The Public Artists in Development (PAiD) program’s Artist Council is an eight-member group of artists selected to provide recommendations to help shape the future of Los Angeles County's public art policy and processes.
Over the course of a 6-month long, two-part program of dialogue and art creation led by PAiD program art consultant, Dyson & Womack, the Artist Council has engaged in a series of discussions about topics such as public art contracts, creating community engagement plans, project management, and working with subcontractors. Guest presenters have included public art administrators, other established artists, and subject area experts. At the end of their tenure on the Council, the artists will craft a set of recommendations that seek to address historical barriers to participation and expand support for artists working in the field of public art.
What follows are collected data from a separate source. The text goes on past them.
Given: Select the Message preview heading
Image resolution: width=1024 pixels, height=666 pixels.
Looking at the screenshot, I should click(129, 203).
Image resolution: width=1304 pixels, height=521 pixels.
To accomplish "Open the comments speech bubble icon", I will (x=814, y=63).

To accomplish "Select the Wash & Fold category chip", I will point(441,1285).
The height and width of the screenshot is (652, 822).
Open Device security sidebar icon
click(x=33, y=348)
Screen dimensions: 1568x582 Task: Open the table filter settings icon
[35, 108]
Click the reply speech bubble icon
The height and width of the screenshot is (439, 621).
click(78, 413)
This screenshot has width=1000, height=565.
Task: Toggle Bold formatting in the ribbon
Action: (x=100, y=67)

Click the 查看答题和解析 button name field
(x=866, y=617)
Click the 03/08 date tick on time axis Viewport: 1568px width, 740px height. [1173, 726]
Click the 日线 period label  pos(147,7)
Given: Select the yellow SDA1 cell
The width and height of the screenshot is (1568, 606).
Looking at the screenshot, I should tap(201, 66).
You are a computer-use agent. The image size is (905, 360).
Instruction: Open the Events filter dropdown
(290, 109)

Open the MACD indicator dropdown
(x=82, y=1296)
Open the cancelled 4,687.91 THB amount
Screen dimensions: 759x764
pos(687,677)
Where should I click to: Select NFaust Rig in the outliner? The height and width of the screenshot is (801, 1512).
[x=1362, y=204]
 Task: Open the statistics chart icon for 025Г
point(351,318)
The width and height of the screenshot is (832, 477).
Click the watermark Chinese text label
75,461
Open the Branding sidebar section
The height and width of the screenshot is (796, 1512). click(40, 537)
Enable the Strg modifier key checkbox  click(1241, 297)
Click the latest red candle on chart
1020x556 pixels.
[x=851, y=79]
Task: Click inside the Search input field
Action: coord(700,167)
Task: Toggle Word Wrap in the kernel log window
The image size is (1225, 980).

The group was also granted individual project budgets to create temporary public artworks to engage communities about their work and further the artists’ artistic goals. The projects include the creation of sculptural installations, pop-up events, and performance-based artworks, which will be on view beginning in late March through May 2026. You can read more about the artists and their projects below.This is the second cycle of the Artist Council program.
The 2025 - 26 Cohort
Amir H. Fallah creates paintings, murals, sculptures, and installation that explore systems of representation embedded in the history of Western art. His ornate environments combine the visual vocabularies of painting and collage to deconstruct traditional notions of identity,
Autumn Breon is a Los Angeles-based artist whose work engages queer Black feminist praxis, historical memory, and speculative futures. Her practice spans performance, installation, and public art that centers liberation and care.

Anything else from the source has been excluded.